Sample Problem 1: Calculating Kinetic Energy of a Moving Fish

A tuna, with a mass of 50 kg, is swimming at a speed of 4 m/s. How much kinetic energy does the tuna have?

Given:
Mass (m) = 50 kg
Velocity (v) = 4 m/s

Find: KE

Solution:

KE = (1/2)​mv² = (1/2) ​× 50 kg × (4m/s)² = 400 J

The tuna has 400 joules of kinetic energy.

Sample Problem 2: Calculating Kinetic Energy of a Whale Shark

A whale shark with a mass of 20,000 kg is moving at a speed of 2 m/s. Calculate its kinetic energy.

Given:
Mass (m) = 20,000 kg
Velocity (v) = 2 m/s

Find: KE

Solution:

KE = (1/2)​mv² = (1/2) ​× 20,000 kg × (2 m/s)² = 40,000 J

The whale shark has 40,000 joules of kinetic energy.

Sample Problem 3: Kinetic Energy Problem (Mass from F = ma)

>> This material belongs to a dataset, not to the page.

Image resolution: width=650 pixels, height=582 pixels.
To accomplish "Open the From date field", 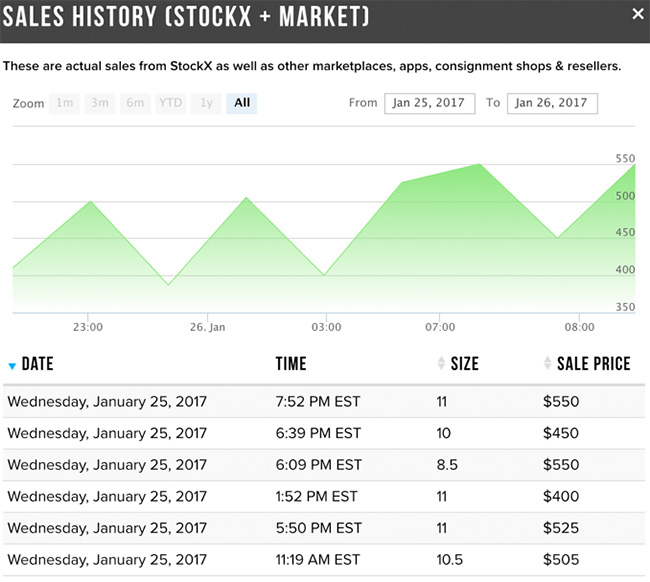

In a marine research vessel, a small underwater drone exerts a force of 400 N to accelerate a mass from rest over 4 seconds. The acceleration of the drone is measured at 2 m/s². Calculate the mass of the drone and its kinetic energy after 4 seconds.

Given:

F = 400 N
a = 2 m/s²
t = 4 s
v_o = 0

Find: m, KE

Solution:

1. Calculate the mass using Newton's second law:

   F = ma  ⟹  m = F/a = 400/ 2=200 kg

2. Use the kinematic equation to find the final velocity after 4 seconds:

   v = v_o + at = 0 + (2)(4) = 8 m/s

3. Calculate the kinetic energy:

   KE = (1/2)mv² = (1/2)(200)(8)² = 6,400 J

The drone’s kinetic energy after 4 seconds is 6,400 J.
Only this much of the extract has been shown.